Ci risiamo, si torna a parlare di antenne… Giovedì scorso (26/11/2015) durante il consiglio comunale è stato deliberato un contratto per l’installazione di un antenna alta 18mt. presso località belvedere a Misano Adriatico.
L’antenna sarà installata a poche decine di metri in linea d’aria dagli orti comunali, dal centro del Bianco e dagli abitanti di belvedere (via de Pisis, Modigliani, Carosati e Ottone Rosai) abitazioni che stanno entro il raggio di 200mt.
Noi come opposizione non siamo contrari allo sviluppo delle tecnologie, ma come sempre basta usare il buonsenso. Come è possibile che venga richiesta l’installazione di un antenna con un contratto come quello allegato alla delibera n. 213 discussa e approvata giovedì sera?

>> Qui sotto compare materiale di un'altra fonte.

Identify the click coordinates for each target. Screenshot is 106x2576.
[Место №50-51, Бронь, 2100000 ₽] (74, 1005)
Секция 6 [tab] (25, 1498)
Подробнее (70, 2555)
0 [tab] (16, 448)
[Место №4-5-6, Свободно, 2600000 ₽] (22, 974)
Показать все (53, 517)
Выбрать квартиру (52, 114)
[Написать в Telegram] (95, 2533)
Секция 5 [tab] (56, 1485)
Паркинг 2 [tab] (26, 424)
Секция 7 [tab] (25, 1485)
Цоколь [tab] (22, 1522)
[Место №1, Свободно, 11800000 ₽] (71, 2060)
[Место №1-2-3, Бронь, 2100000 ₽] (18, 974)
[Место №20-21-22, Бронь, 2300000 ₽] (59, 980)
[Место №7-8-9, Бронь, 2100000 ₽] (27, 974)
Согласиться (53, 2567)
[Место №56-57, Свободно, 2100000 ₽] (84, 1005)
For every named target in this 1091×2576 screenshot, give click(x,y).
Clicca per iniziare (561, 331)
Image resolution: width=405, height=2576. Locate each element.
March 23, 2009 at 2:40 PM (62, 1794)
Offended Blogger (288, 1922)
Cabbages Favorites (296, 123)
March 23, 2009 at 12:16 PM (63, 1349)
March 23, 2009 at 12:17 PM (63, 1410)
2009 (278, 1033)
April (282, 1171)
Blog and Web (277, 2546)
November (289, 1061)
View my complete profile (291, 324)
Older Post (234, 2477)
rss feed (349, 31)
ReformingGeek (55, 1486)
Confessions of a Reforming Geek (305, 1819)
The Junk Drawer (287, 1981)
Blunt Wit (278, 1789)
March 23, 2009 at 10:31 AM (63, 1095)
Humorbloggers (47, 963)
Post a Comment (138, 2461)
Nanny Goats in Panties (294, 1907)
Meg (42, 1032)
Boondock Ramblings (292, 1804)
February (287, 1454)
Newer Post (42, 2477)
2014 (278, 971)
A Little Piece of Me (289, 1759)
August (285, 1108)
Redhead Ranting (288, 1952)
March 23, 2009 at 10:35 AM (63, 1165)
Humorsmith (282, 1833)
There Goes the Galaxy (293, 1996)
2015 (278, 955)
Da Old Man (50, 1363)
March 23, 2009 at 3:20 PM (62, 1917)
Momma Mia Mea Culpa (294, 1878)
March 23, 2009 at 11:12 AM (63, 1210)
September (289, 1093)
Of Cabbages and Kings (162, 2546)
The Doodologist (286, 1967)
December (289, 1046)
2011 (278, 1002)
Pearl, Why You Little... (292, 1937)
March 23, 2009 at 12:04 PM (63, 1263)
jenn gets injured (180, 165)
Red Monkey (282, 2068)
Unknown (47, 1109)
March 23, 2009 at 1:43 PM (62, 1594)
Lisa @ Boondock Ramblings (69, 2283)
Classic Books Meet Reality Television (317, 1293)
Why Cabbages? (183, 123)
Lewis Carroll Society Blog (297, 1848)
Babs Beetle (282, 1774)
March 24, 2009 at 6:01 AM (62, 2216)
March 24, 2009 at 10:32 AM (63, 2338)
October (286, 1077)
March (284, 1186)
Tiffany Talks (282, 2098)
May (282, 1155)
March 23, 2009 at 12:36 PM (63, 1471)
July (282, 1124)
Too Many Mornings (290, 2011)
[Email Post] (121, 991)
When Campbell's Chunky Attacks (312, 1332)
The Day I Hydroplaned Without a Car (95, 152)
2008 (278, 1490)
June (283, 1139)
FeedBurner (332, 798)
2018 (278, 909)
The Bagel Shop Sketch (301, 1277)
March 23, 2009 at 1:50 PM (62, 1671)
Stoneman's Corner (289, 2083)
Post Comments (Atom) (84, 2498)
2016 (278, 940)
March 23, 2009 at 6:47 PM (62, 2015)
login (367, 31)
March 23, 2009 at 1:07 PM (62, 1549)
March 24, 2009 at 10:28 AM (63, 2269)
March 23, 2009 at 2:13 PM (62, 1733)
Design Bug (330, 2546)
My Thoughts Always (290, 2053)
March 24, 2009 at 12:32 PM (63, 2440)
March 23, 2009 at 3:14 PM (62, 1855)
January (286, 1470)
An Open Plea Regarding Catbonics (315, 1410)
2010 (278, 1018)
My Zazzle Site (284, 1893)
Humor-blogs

Non viene rispettato innanzitutto il regolamento comunale varato diversi anni fa dalla precedente amministrazione (Magnani) per la tutela a livello comunale del territorio da inquinamento elettromagnetico, in secondo luogo si va contro il regolamento regionale (delibera di giunta Regionale del 21/07/2008, n. 1138), quest’ultimo prevede, al capitolo 3, tutta una serie di documenti tecnici che vanno presentati prima dell’autorizzazione. A noi risultano esser stati presentati un contratto, uno schema in scala 1/200 e mappa della zona di installazione (senza informazioni tecniche su raggio d’azione, potenze ecc.ecc.).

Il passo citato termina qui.